Stored records:
════════

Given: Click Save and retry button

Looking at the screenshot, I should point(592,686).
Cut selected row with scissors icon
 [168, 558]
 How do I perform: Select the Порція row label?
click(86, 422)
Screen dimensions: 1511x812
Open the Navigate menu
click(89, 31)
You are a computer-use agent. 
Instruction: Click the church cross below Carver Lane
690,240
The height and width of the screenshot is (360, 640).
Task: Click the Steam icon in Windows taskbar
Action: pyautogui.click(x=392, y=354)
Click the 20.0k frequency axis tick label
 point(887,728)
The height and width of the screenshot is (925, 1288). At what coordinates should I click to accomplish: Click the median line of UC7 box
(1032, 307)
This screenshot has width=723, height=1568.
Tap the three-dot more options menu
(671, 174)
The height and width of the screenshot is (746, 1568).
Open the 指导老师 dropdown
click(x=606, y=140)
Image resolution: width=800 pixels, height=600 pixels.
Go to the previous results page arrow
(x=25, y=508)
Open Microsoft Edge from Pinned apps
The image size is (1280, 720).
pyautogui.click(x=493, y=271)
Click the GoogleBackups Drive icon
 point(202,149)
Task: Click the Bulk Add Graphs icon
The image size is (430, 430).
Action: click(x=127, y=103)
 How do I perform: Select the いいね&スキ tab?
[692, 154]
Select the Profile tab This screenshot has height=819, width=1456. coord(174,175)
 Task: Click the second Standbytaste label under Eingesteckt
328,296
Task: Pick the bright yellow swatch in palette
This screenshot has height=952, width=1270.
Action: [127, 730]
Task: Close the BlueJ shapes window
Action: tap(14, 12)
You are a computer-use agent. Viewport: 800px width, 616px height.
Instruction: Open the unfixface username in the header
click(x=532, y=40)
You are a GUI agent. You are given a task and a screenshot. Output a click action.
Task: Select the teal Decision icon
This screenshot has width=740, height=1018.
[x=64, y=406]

════════

• _Assignment_:
Set out, exactly as written, the lines from the line with "You are a GUI" to the last line of the records, inclusive, and only those lines.

• _Exercise result_:
You are a GUI agent. You are given a task and a screenshot. Output a click action.
Task: Select the teal Decision icon
This screenshot has width=740, height=1018.
[x=64, y=406]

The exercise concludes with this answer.